09 December 2006

Fly on Iraq

It's Friday night at Zoo Station, and although I have to work tomorrow, I have an evening to myself. I plan to get some reading done, hopefully two chapters, to make up for the two chapters I missed out on reading over the last couple of days due to my work schedule and due to incessant telephone calls from various individuals. First, though, there are a few things worth noting.

There have been a lot of news stories that I've wanted to post about lately; in fact, I'm considering the option of doing a weekly international security review. At any rate, I may or may not get a news review put together tonight, but I wanted to address today's comment by Father Time.

Is The Fly ducking the Iraq Study Group report?

Hmmm!

I haven't been "ducking" the Iraq Study Group's report; I've honestly been too busy to comment. Although long-time readers of this blog will know what my feelings on the subject are, I may as well post them. Not surprisingly, I think that the "results" of what should really be called the Iraq Surrender Group are ridiculous. The situation in Iraq is horrible, and there seems to be no end in sight. Claiming that the situation is beyond recovery is not the solution. Claiming that we should be seeking help and assistance from Iran and Syria is not the solution. Claiming that there is no longer a viable military solution, as Dr. Kissinger did, is not the solution. Claiming that the situation in Iraq is worse than a civil war, as Kofi Annan did, is not a solution. The Iraq Study Group is just like the 9/11 Commission: worthless political chicanery, attempting unsuccessfully to masquerade as legitimate policy analysis. In fact, high-ranking Iraqi leaders are saying so, calling the group's report "unrealistic and inappropriate".

There is no question that I'm in favor of applying new strategies if they'll help improve the situation. Strategies must change as the situation changes, and we can not employ the same strategy that we used in 2003, or 2004, or 2005 as we prepare to enter 2007. New solutions and approaches are appropriate as new challenges emerge. That having been said, Iraq is not the quagmire that Democrats and anti-Bush lunatics have been declaring it since 2003. There are a lot of bad things happening in Iraq; but there are also a lot of good things happening in Iraq (read about one here) that are getting little or no news coverage at all. The Iraqi Army and the Iraqi Police are slowly rising to the challenges before them. Iraqi elections, legitimate ones in which the citizens finally have an authentic say in the political process, have a higher percentage of voters than American elections do. The Iraqi government now has diplomatic relations with former enemies, like Iran, Kuwait, and Saudi Arabia. People are ready, willing, and able to criticize President Bush, erroneously chant party lines about "no weapons of mass destruction" or "no ties to terrorism", ad malign our courageous military personnel. What about these victories, and the slow but tangible progress being made in the conflict?

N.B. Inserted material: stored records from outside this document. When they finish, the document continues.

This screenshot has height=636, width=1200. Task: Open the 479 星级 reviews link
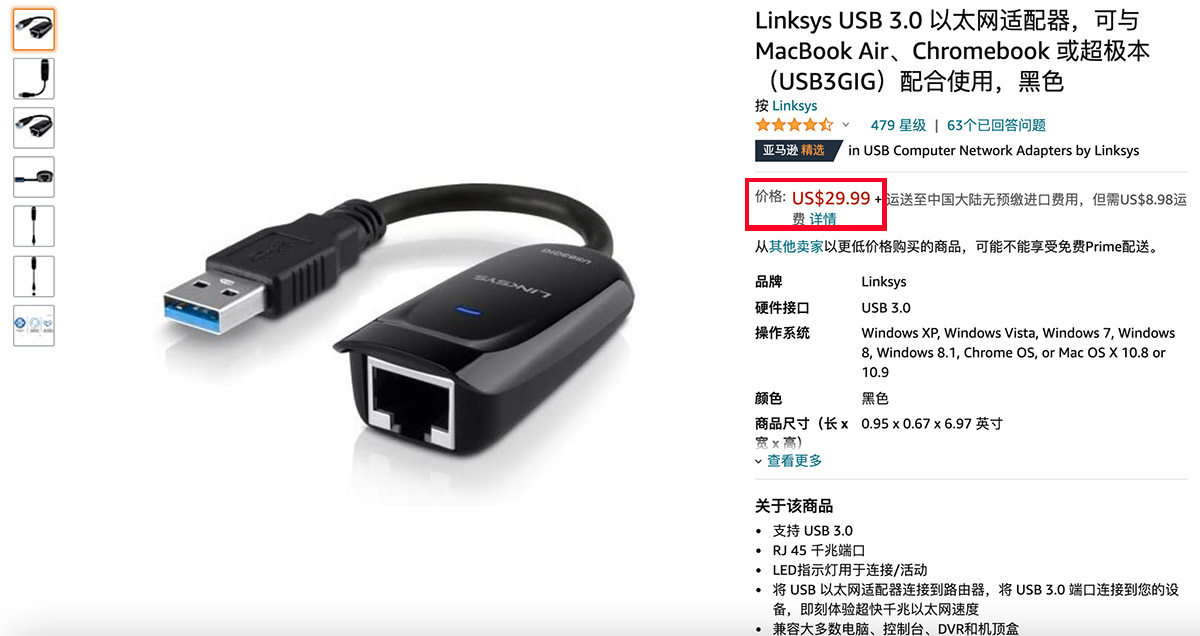pos(898,125)
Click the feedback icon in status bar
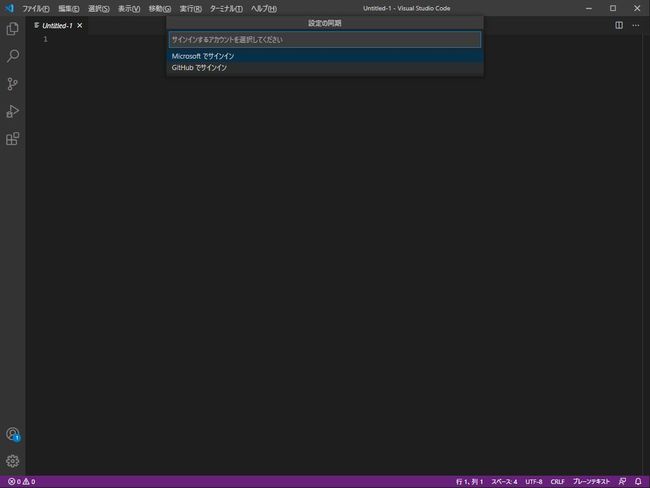This screenshot has width=650, height=488. coord(622,481)
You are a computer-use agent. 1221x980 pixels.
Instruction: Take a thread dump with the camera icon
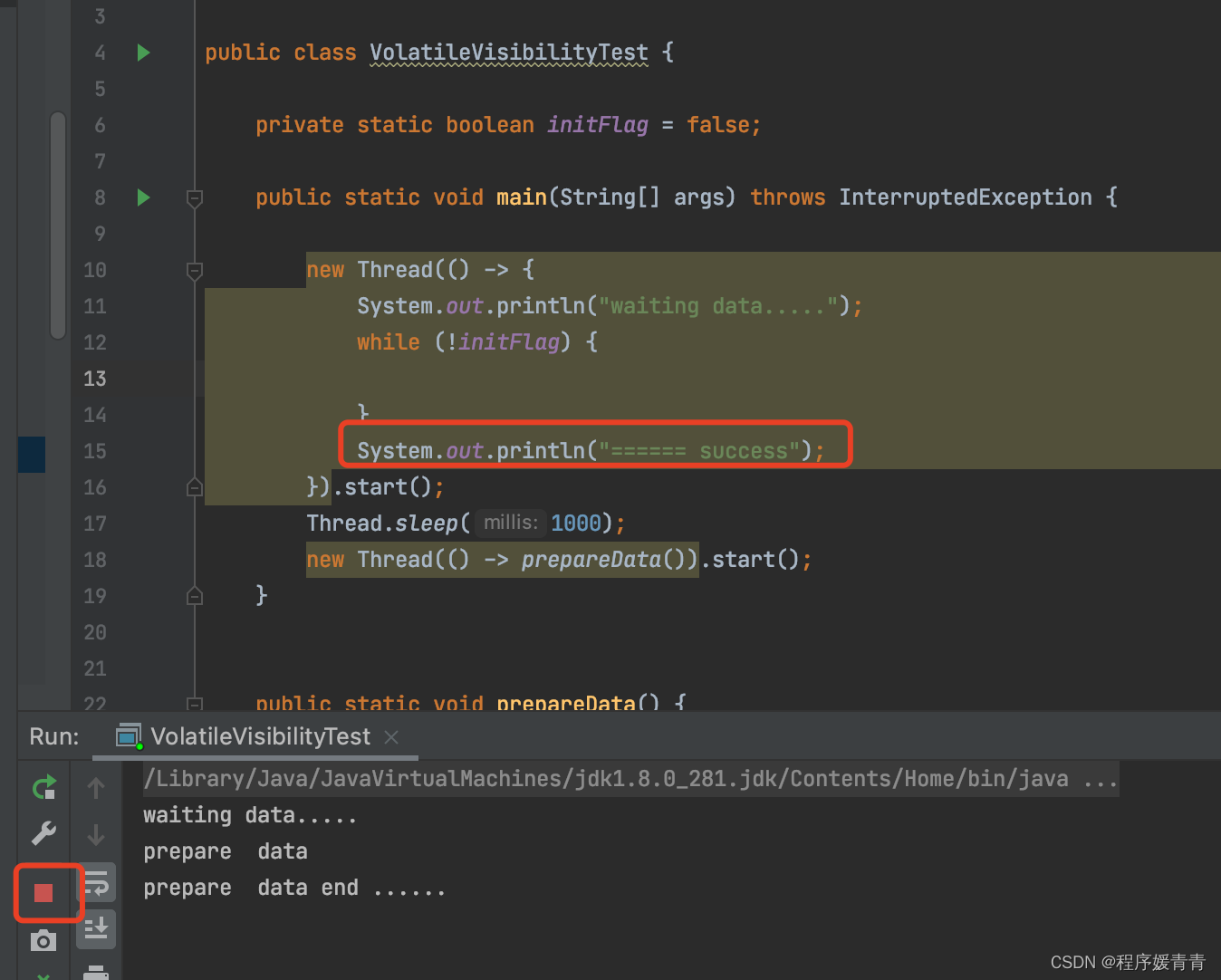[x=43, y=940]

The bottom line for me is that the Iraq Study Group is little more than a political circus act aimed at criticizing proactive (and somewhat successful, although flawed) policies aimed at killing a legitimate and horrible threat to America's national security. It accomplishes nothing, and its recommendations are not only ignorant, but amount to nothing less than the same surrender-with-dignity policy that cost us a decisive win in Vietnam.

In the near future, I intend not only to post continuing news updates (I'm still trying to catch up from the deployment back-log), but also some targeted posts on Afghanistan, Japan and Germany, NATO, and a long-awaited post on North Korea that I promised to chickenhawk months ago... But as you can probably imagine, they may take me a while.